* _Instructions for the task_
Reproduce only the lines below from the line containing "Task: Click the 7/06/2015 date header" to the line containing "This screenshot has height=819, width=1456.", exactly as written, with both end lines kept. Omit the pictures.

* _Provided material_
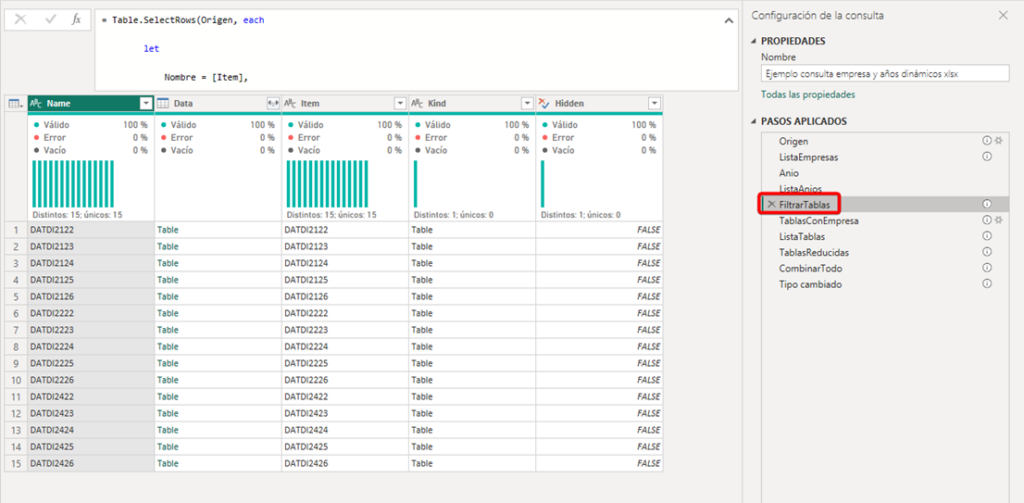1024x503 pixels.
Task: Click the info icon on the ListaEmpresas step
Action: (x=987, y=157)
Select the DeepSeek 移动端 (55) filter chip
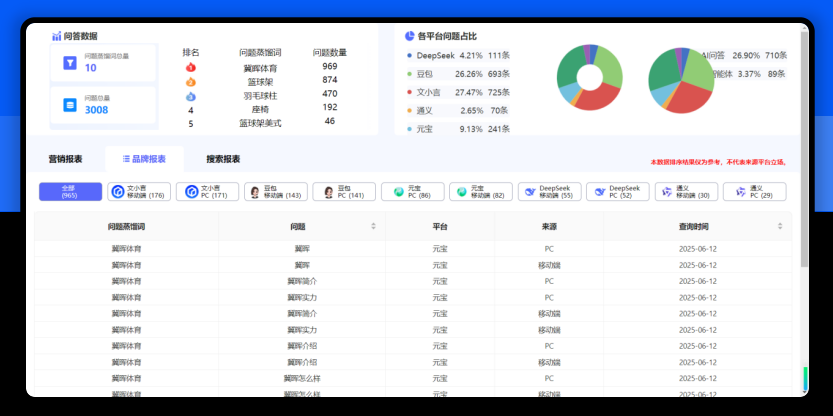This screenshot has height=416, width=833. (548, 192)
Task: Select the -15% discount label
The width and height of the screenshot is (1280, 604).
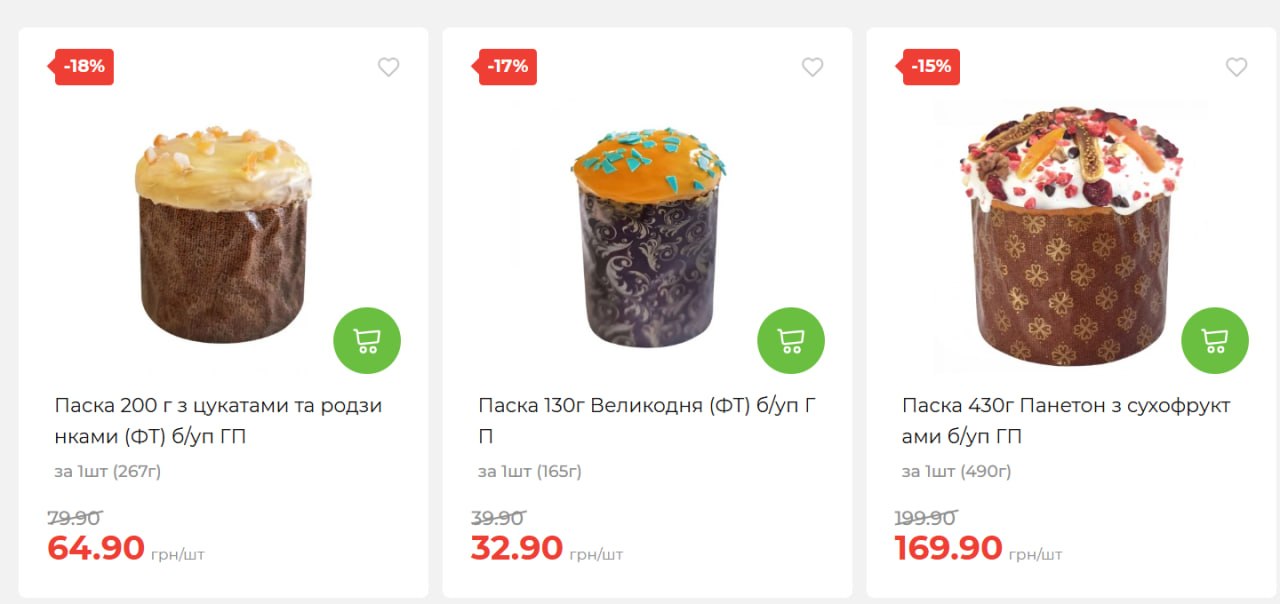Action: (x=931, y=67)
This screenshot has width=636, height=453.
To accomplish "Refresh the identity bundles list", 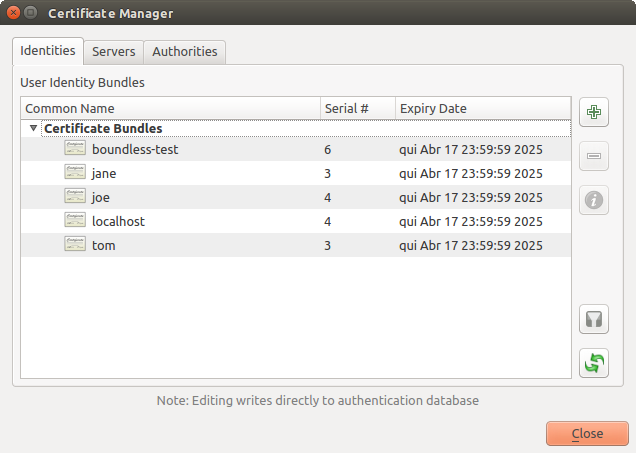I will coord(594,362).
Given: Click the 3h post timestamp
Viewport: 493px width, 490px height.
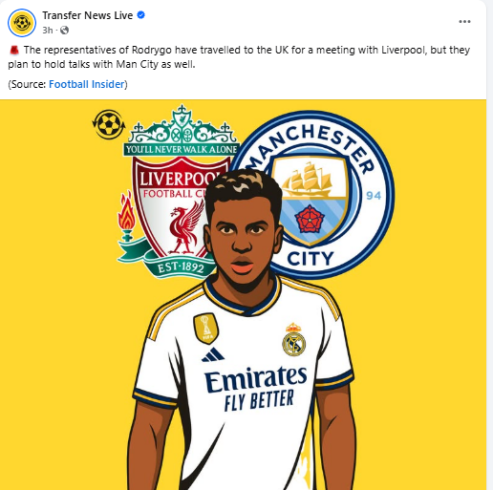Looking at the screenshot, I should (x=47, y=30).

--

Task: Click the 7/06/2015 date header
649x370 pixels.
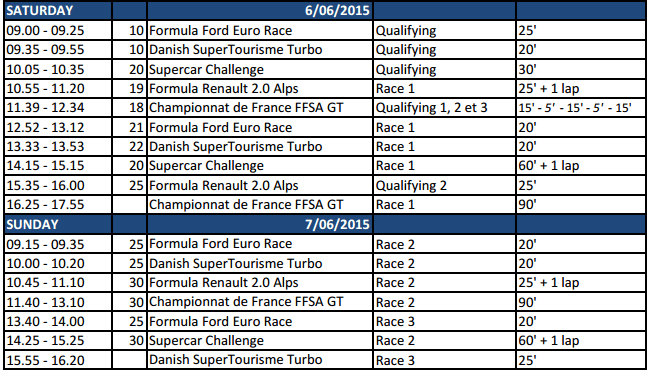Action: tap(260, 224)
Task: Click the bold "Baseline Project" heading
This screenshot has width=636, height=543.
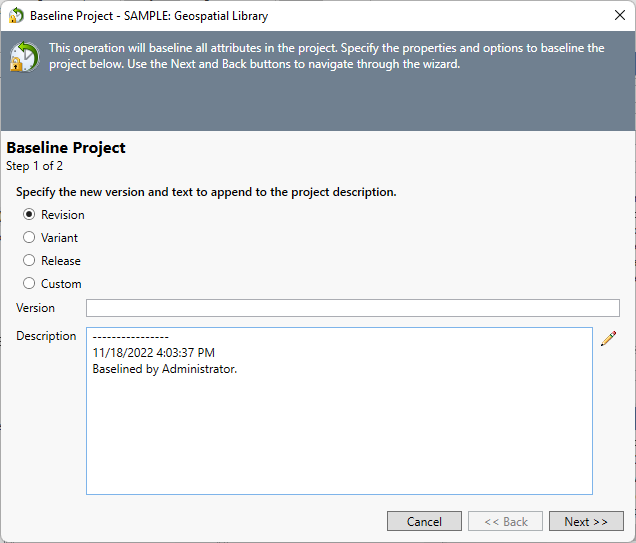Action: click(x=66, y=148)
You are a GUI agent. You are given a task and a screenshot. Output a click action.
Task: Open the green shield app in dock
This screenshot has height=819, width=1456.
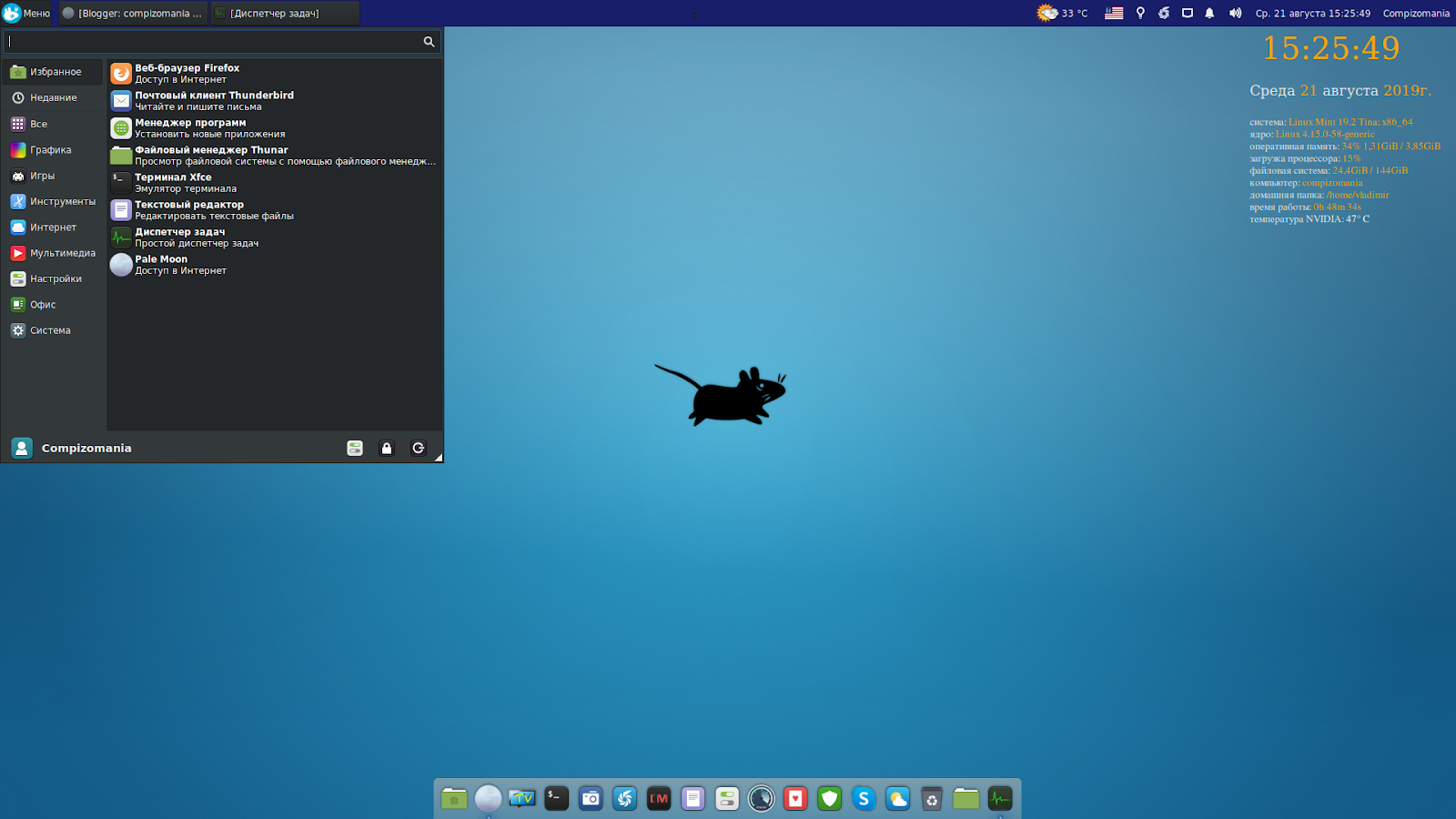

* _Written solution_
Task: Click the 7/06/2015 date header
649x370 pixels.
Action: tap(260, 224)
Task: Click the bold "Baseline Project" heading
This screenshot has width=636, height=543.
Action: click(x=66, y=148)
You are a GUI agent. You are given a task and a screenshot. Output a click action.
Task: Open the green shield app in dock
This screenshot has height=819, width=1456.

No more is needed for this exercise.